The answer must be an exact copy of the lines from the one holding "Delete the eBay" through the final line of the entries, and nothing else.

* _Exercise input_

* * * *

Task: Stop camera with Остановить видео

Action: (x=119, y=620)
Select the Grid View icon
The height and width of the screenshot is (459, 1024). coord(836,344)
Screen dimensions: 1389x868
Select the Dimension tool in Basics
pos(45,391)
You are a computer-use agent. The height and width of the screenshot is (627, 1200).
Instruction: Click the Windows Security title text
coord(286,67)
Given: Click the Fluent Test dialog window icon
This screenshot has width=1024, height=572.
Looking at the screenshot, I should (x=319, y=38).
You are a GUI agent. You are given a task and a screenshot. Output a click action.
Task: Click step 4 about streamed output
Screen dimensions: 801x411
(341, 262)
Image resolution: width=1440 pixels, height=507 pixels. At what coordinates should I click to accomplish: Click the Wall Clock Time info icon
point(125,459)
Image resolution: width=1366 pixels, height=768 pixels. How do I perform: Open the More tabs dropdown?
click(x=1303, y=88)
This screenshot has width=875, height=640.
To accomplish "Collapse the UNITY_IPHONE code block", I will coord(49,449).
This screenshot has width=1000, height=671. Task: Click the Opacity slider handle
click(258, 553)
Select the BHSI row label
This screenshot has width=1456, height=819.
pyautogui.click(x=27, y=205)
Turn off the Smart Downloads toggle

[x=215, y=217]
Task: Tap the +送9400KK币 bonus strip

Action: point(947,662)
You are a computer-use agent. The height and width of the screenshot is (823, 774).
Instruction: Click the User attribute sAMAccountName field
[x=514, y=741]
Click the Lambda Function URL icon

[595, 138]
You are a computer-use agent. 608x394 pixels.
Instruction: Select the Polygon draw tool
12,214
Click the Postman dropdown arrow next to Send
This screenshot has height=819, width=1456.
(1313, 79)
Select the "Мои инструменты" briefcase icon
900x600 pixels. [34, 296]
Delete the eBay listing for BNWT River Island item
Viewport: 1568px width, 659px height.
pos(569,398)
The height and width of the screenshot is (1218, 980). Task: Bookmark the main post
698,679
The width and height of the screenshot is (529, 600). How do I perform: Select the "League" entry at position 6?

* * * *

* _Your solution_
Delete the eBay listing for BNWT River Island item
Viewport: 1568px width, 659px height.
pos(569,398)
The height and width of the screenshot is (1218, 980). Task: Bookmark the main post
698,679
The width and height of the screenshot is (529, 600). How do I perform: Select the "League" entry at position 6?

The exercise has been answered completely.